UW OPDRACHT
Verklaar aan de hand van het bronfragment over Ekamp waarom de uiteinden van de opstrekkende heerden van Oostwold en Finsterwolde, waarop het dorp is ontstaan, van hun moederdorp gescheiden raakten.

BRONFRAGMENT

Ekamp (Gronings: Aikamp; oudere schrijfwijzen: Eekamp, Aekamp, Æ-kamp) is een gehucht in de gemeente Oldambt, in de provincie Groningen. Het valt onder de dorpen Oostwold en Finsterwolde. Het ligt aan de oostelijke kant van het nieuwe Oldambtmeer dat is gegraven in het kader van het Blauwestad-project. Sinds 2005 maakt het samen met Meerland feitelijk deel uit van het dorp Blauwestad. De oude adressen bleven echter geldig.
Geschiedenis
De naam Ekamp betekent 'kamp (afgeperkt stuk land) aan de Ee'. Met deze riviernaam wordt de Oude Ae bedoeld. Dit stroompje ontsprong eerder in de hoge venen in het Huningameer, liep langs Kromme-Elleboog en mondde ten noorden van Goldhoorn in de Dollard uit.. In de 17e en 18e eeuw resteerde hiervan een grenssloot die het gehucht in tweeën deelde en doorloep naar de Raai of Tjamme . De oostelijke helft viel onder Finsterwolde, het westelijke deel onder het kerspel Oostwold, sinds 1812 de gemeente Midwolda. Het zuiodoostelijke deel was vooral op Beerta georiënteerd.
Ekamp is een hoogveenontginning die voor het eerst wordt vermeld in 1554. De provinciekaart van Nicolaes Visscher van omstreeks 1680 vermeldt het als d'Camp.[1] Het dorp is ontstaan op de uiteinden van de opstrekkende heerden van Oostwold en Finsterwolde, die door het ontstaan van het Huningameer van hun moederdorp werden gescheiden. Het Oostwolder gedeelte bestaat uit een keileemopduiking van 2.3 m +NAP, die oorspronkelijk onder het hoogveen verborgen lag, maar door de verbeterde ontwatering bloot kwam te liggen. Het Finsterwolder gedeelte, meest verspreide boerdertjes ten zuiden de Ekamperweg, bestond uitsluitend uit hoogveenlanden en is vermoedelijk pas in de 17e eeuw ontgonnen. De schrale bodem leverde vooral rogge, boekweit, turf en kwelderhooi uit de oeverlanden van het meer. In de 19e eeuw werd er behalve veel boekweit ook vlas verbouwd.[2]
Ekamp bestond in 1828 uit vier kleine boerderijen en een handvol arbeiderswoningen.[3] Het hele gehucht telde in 1840 41 huizen met 218 inwoners.[4] Het gebied gold tot in de 20e eeuw als afgelegen en bij slecht weer moeilijk bereikbaar, met name vanuit Winschoten. Pas door verharding van de Nieuweweg kwam hierin verbetering. De buurtschap kwam na de drooglegging van het Huningameer rond 1850 tot ontwikkeling, met de bouw van een korenmolen en de vestiging van een smid, een stelmaker en enkele bakkerijen, winkels en cafés, waaronder de herberg 'De Nieuwe Aanleg'.

VERSTREKTE GEGEVENS
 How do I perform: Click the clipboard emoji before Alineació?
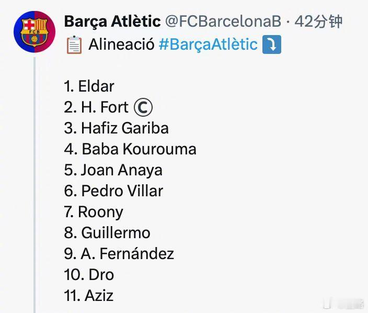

VOLLEDIG ANTWOORD
De uiteinden van die heerden werden van hun moederdorp gescheiden door het ontstaan van het Huningameer. Op deze afgescheiden uiteinden is Ekamp vervolgens ontstaan.